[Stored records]
┏━━
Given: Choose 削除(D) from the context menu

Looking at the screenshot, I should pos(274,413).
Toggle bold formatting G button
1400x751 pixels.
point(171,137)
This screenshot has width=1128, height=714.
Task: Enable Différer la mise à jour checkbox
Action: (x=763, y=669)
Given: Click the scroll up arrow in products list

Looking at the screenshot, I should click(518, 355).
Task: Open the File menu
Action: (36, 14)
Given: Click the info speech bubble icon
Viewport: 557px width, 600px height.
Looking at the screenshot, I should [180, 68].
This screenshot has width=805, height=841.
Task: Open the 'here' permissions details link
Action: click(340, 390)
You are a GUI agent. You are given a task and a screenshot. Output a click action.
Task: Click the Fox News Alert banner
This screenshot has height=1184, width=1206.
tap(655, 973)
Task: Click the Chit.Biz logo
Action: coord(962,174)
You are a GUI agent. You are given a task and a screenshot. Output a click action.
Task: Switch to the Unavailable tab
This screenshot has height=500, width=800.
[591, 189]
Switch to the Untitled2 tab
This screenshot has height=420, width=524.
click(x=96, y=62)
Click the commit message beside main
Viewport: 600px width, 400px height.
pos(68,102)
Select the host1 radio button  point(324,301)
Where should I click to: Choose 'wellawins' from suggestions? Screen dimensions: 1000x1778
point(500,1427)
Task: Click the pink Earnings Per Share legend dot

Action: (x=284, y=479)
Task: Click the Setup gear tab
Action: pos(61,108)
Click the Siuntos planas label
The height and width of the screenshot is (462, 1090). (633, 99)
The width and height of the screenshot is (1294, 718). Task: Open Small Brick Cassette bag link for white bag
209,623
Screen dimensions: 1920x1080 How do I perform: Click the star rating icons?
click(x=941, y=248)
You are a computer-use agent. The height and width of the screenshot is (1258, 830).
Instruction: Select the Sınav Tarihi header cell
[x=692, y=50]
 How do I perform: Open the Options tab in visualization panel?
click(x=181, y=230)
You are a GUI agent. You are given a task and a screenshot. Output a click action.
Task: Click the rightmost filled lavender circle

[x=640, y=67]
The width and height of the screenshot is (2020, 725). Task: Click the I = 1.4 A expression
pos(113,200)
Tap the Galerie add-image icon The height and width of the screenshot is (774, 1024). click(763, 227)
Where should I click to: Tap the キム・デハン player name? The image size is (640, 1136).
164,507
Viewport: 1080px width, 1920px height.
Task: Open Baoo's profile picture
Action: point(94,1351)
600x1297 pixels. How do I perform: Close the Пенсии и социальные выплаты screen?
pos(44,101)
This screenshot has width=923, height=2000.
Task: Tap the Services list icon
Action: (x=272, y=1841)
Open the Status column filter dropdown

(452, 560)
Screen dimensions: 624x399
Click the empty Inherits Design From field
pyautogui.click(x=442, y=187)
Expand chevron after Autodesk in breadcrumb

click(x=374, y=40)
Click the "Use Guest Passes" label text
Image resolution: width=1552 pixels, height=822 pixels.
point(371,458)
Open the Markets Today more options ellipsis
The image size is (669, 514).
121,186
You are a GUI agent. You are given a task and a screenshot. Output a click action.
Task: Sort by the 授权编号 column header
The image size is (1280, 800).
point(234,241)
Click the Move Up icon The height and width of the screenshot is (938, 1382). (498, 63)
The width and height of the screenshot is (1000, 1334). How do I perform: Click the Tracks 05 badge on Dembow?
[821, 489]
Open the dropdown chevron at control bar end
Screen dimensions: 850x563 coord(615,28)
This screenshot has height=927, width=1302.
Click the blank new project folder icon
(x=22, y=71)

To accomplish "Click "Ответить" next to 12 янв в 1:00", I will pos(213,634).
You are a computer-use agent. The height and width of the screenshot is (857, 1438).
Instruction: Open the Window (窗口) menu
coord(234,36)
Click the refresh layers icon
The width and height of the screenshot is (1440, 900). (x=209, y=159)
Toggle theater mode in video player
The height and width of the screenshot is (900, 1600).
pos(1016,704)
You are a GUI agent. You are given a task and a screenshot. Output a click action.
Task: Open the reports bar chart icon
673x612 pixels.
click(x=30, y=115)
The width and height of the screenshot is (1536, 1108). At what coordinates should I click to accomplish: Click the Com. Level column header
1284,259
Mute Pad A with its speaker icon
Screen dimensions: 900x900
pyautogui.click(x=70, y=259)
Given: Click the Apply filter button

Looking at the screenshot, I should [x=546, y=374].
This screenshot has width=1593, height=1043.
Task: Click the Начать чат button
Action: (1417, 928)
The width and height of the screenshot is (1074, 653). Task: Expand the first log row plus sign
┗━━
→ About this task
After the last line of the data, restate all the entries verbatim.

→ Output of the task
Given: Choose 削除(D) from the context menu

Looking at the screenshot, I should pos(274,413).
Toggle bold formatting G button
1400x751 pixels.
point(171,137)
This screenshot has width=1128, height=714.
Task: Enable Différer la mise à jour checkbox
Action: (x=763, y=669)
Given: Click the scroll up arrow in products list

Looking at the screenshot, I should click(518, 355).
Task: Open the File menu
Action: (36, 14)
Given: Click the info speech bubble icon
Viewport: 557px width, 600px height.
Looking at the screenshot, I should [180, 68].
This screenshot has width=805, height=841.
Task: Open the 'here' permissions details link
Action: click(340, 390)
You are a GUI agent. You are given a task and a screenshot. Output a click action.
Task: Click the Fox News Alert banner
This screenshot has height=1184, width=1206.
tap(655, 973)
Task: Click the Chit.Biz logo
Action: coord(962,174)
You are a GUI agent. You are given a task and a screenshot. Output a click action.
Task: Switch to the Unavailable tab
This screenshot has height=500, width=800.
[591, 189]
Switch to the Untitled2 tab
This screenshot has height=420, width=524.
click(x=96, y=62)
Click the commit message beside main
Viewport: 600px width, 400px height.
pos(68,102)
Select the host1 radio button  point(324,301)
Where should I click to: Choose 'wellawins' from suggestions? Screen dimensions: 1000x1778
point(500,1427)
Task: Click the pink Earnings Per Share legend dot

Action: (x=284, y=479)
Task: Click the Setup gear tab
Action: pos(61,108)
Click the Siuntos planas label
The height and width of the screenshot is (462, 1090). (633, 99)
The width and height of the screenshot is (1294, 718). Task: Open Small Brick Cassette bag link for white bag
209,623
Screen dimensions: 1920x1080 How do I perform: Click the star rating icons?
click(x=941, y=248)
You are a computer-use agent. The height and width of the screenshot is (1258, 830).
Instruction: Select the Sınav Tarihi header cell
[x=692, y=50]
 How do I perform: Open the Options tab in visualization panel?
click(x=181, y=230)
You are a GUI agent. You are given a task and a screenshot. Output a click action.
Task: Click the rightmost filled lavender circle

[x=640, y=67]
The width and height of the screenshot is (2020, 725). Task: Click the I = 1.4 A expression
pos(113,200)
Tap the Galerie add-image icon The height and width of the screenshot is (774, 1024). click(763, 227)
Where should I click to: Tap the キム・デハン player name? The image size is (640, 1136).
164,507
Viewport: 1080px width, 1920px height.
Task: Open Baoo's profile picture
Action: point(94,1351)
600x1297 pixels. How do I perform: Close the Пенсии и социальные выплаты screen?
pos(44,101)
This screenshot has width=923, height=2000.
Task: Tap the Services list icon
Action: (x=272, y=1841)
Open the Status column filter dropdown

(452, 560)
Screen dimensions: 624x399
Click the empty Inherits Design From field
pyautogui.click(x=442, y=187)
Expand chevron after Autodesk in breadcrumb

click(x=374, y=40)
Click the "Use Guest Passes" label text
Image resolution: width=1552 pixels, height=822 pixels.
point(371,458)
Open the Markets Today more options ellipsis
The image size is (669, 514).
121,186
You are a GUI agent. You are given a task and a screenshot. Output a click action.
Task: Sort by the 授权编号 column header
The image size is (1280, 800).
point(234,241)
Click the Move Up icon The height and width of the screenshot is (938, 1382). (498, 63)
The width and height of the screenshot is (1000, 1334). How do I perform: Click the Tracks 05 badge on Dembow?
[821, 489]
Open the dropdown chevron at control bar end
Screen dimensions: 850x563 coord(615,28)
This screenshot has height=927, width=1302.
Click the blank new project folder icon
(x=22, y=71)

To accomplish "Click "Ответить" next to 12 янв в 1:00", I will pos(213,634).
You are a computer-use agent. The height and width of the screenshot is (857, 1438).
Instruction: Open the Window (窗口) menu
coord(234,36)
Click the refresh layers icon
The width and height of the screenshot is (1440, 900). (x=209, y=159)
Toggle theater mode in video player
The height and width of the screenshot is (900, 1600).
pos(1016,704)
You are a GUI agent. You are given a task and a screenshot. Output a click action.
Task: Open the reports bar chart icon
673x612 pixels.
click(x=30, y=115)
The width and height of the screenshot is (1536, 1108). At what coordinates should I click to accomplish: Click the Com. Level column header
1284,259
Mute Pad A with its speaker icon
Screen dimensions: 900x900
pyautogui.click(x=70, y=259)
Given: Click the Apply filter button

Looking at the screenshot, I should [x=546, y=374].
This screenshot has width=1593, height=1043.
Task: Click the Начать чат button
Action: (1417, 928)
The width and height of the screenshot is (1074, 653). Task: Expand the first log row plus sign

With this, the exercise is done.